With rising rupee and still existing global imbalance, companies should rationally be little conservative. But a little euphoric sense in the global stability is making companies move the pieces fast in the game. Clients that halted their IT projects during downturn have resumed their assignments giving fillip to the recruitment activities of the companies. But how far is this growth sustainable?

An explanation for the logical part of the performance can be “The low beta or defensive stocks like IT, generally do better under a risky business environment” and an explanation for sentimental part of the performance can be “commendable corporate governance of blue chip IT companies”.

There is obviously some amount of rational exuberance for the stocks but one can sense a bubble too. A portfolio with declining stocks due to various reasons like Scams (2G), Legal verdicts (MFI, SKS), Inflation can be balanced with few tech stocks. IT in India is well spread across the world. I have come across many articles about Tech Bubble in china. So Indian IT can be wary about these macroeconomic threats and prick the bubble sooner possible

Thursday, November 25, 2010

The Faulty Lines of credit creating cracks on eggshell


One obvious flaw with the system is that no one has incentive to strictly check the credit worthiness of a borrower. You will be given fee to bring a customer and not to reject one. Right from the broker who brings the customer to the loan approval body, the cracks start. This percolates to the bottom of securitization process and to the rating agencies. Ultimately the risk that is transferred to buyer of the security is offset by one more abetting product Collateral Debt Obligation (Insurance for security).

Understanding the dire importance and different operational motive of rating agencies, it is suggested that the government should regulate them differently. Current norms say that a loan above 5Cr needs a credit rating from a authorized agency. The figure 5 crs might have arrived after many long brain storming sessions, but one reason for such a figure might be the sky rocketing fee charged by rating agencies.

To my little understanding, a rating agency, if gives bad rating to more and more customers, lose them in a long run though they might get an edge on the credibility side. They try to strike a balance between the both. For the same reason, there should not be any competition among rating agencies. In fact they should not be a profit making bodies.

Some regulatory body like RBI, SEBI or IRDA should come up to erase the faulty lines developed by the principal agency problem between the systems.

Tuesday, November 16, 2010

New Lessons in the Old bottle of Economics






With the surge in inflow of funds, Regulatory authorities have become wary. Ask a question to any optimist, all he needs is

1) Free capital movement in the economy which encourages growth

2) Stable exchange prices, which backs stability

3) An independent monetary policy to control inflation to comfortable levels

Hitting us back to “Impossible Trinity”, only two of the three of the above needs are possible at any point of time. The futile experiments of authorities that are rubbing the corners of the triangle are still going on.

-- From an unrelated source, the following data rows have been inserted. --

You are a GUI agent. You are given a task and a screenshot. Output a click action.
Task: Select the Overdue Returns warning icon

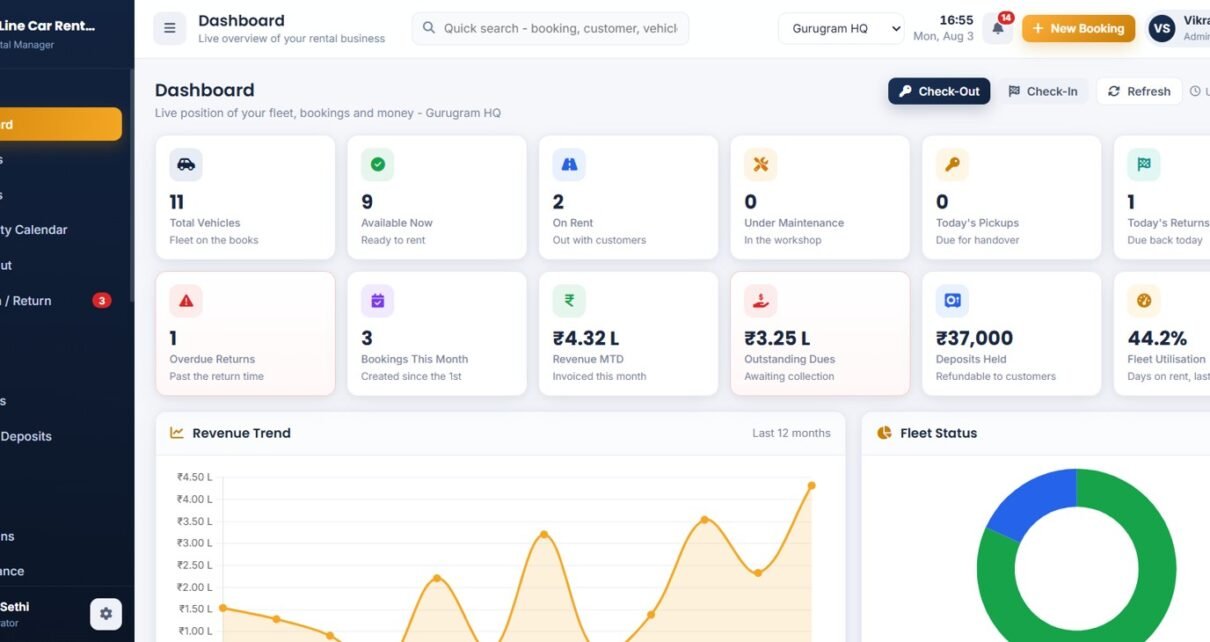point(186,300)
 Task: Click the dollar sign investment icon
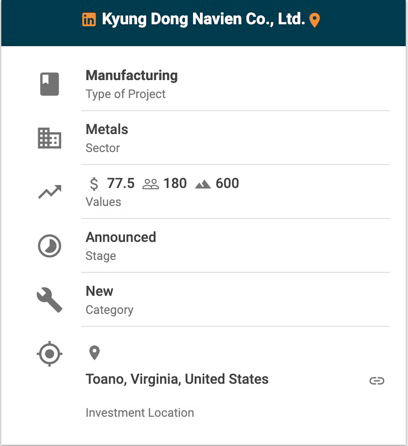click(x=94, y=184)
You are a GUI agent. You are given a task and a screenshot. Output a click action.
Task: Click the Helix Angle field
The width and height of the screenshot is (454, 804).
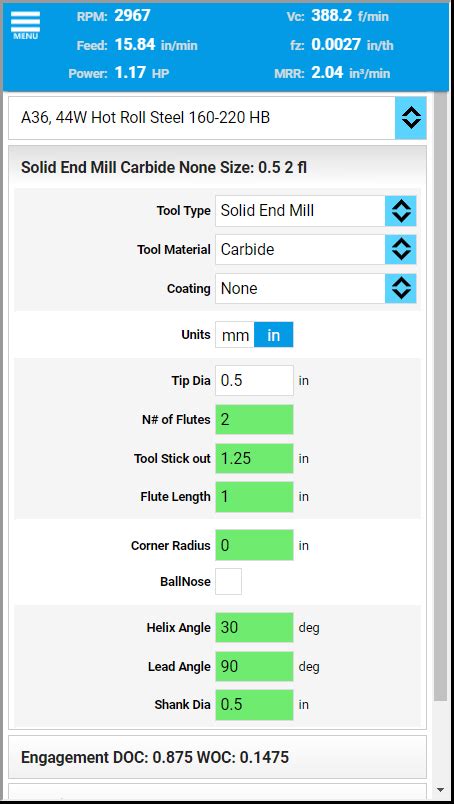[254, 628]
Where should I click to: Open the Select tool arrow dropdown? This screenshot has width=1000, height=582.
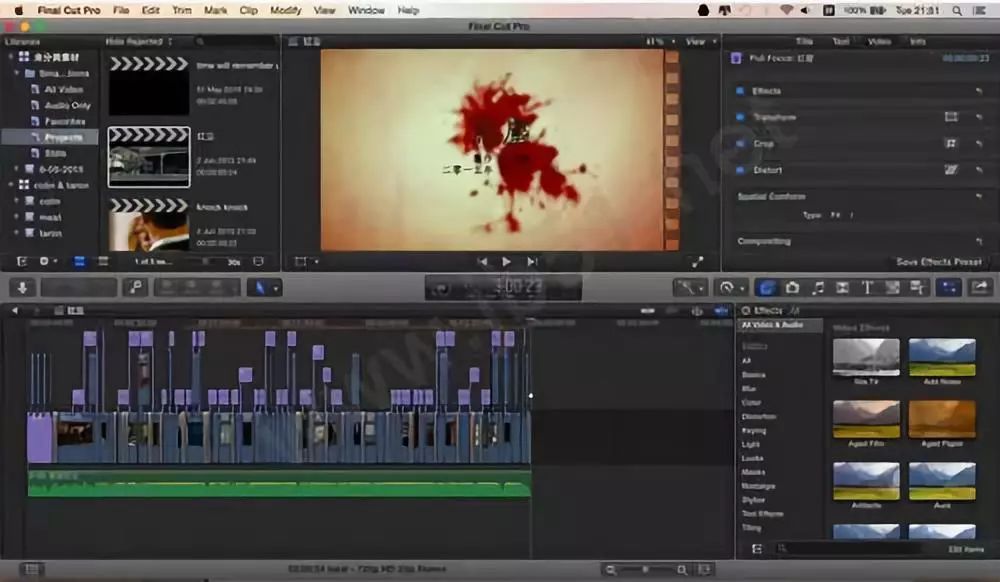pyautogui.click(x=264, y=287)
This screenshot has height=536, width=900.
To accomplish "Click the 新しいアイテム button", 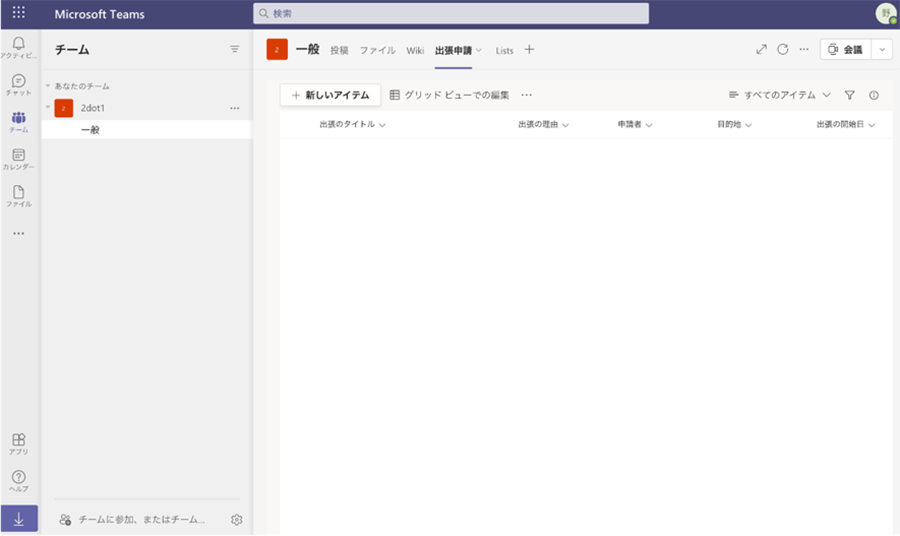I will [x=330, y=95].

Financial inclusion can be a solution for many problems in ideal conditions. If you give me 1000rs it increases my spending power. If you give 1000rs to 1000 people, the spending power hardly gets affected. So I can fix the variable 3. Now I can possibly control 1 & 2.

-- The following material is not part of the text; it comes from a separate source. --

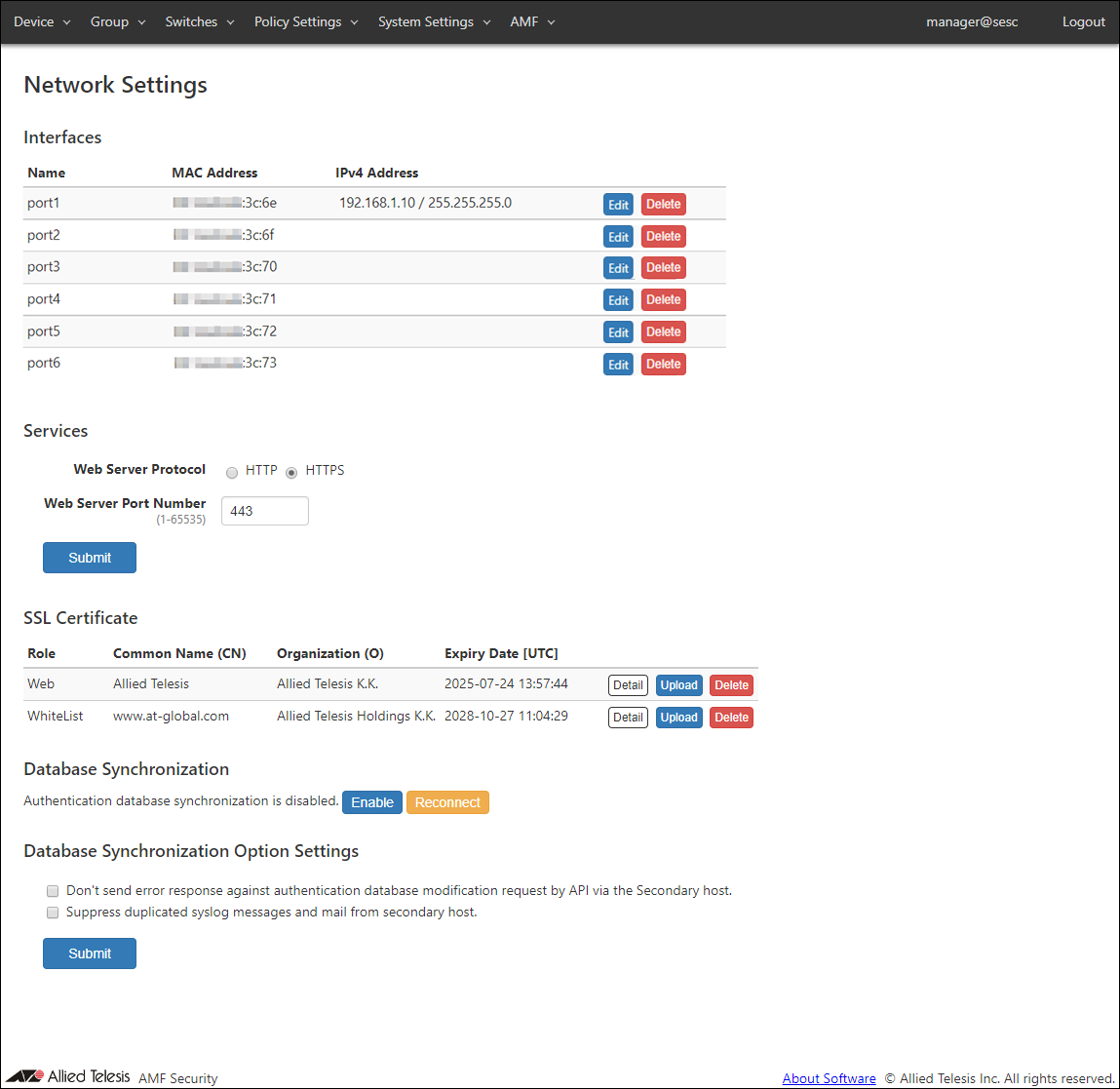Check don't send error response option

click(x=53, y=891)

On practical grounds, as C.B.Bhave said “India is not ready for financial inclusion in equities market.” It’s a noble goal and a Holy Grail. A poor man’s life time saving of 50000 can’t make him afford to invest in a MF market and sustain the volatility. I agree that, when there is more inclusion in markets, volatility decreases. But things do not happen like rubbing aladin’s lamp and there can be many sufferers in course of journey. Again a “New lesson in the Old bottle of Economics”.

Saturday, November 6, 2010

The Hot Money!! Is something smelling fishy?


$600 million pumped into the US economy to improve the liquidity position. I seriously doubt how far this push would increase the employment in the US economy. The money that Fed pumps with open market operations goes into the pockets of the elite group who has excellent market information to catch arbitrage opportunities.

With raising interest rates in India and keeping in mind the recent RBI reactions in liquidity control to tame inflation, if I am the investor, India would be my choice. The reasons being

1) Fast Growing economy and the market

2) Abundance of the dollar might decrease its value

3) The gut feeling and the sentiment on the stable policies (??!! There should be some reason for this)

I have become a big fan of Dr.Subbarao for taking such a proactive measure (There might be many reasons for this) and I hope they should be able to achieve inflation targets on demand side. Supply side is left to the monsoon which is positive, and to the government spending which is again encouraging. The financial end is so far so good. My friend expects the index to cross its all time high. I expect things accelerate without any bubbles.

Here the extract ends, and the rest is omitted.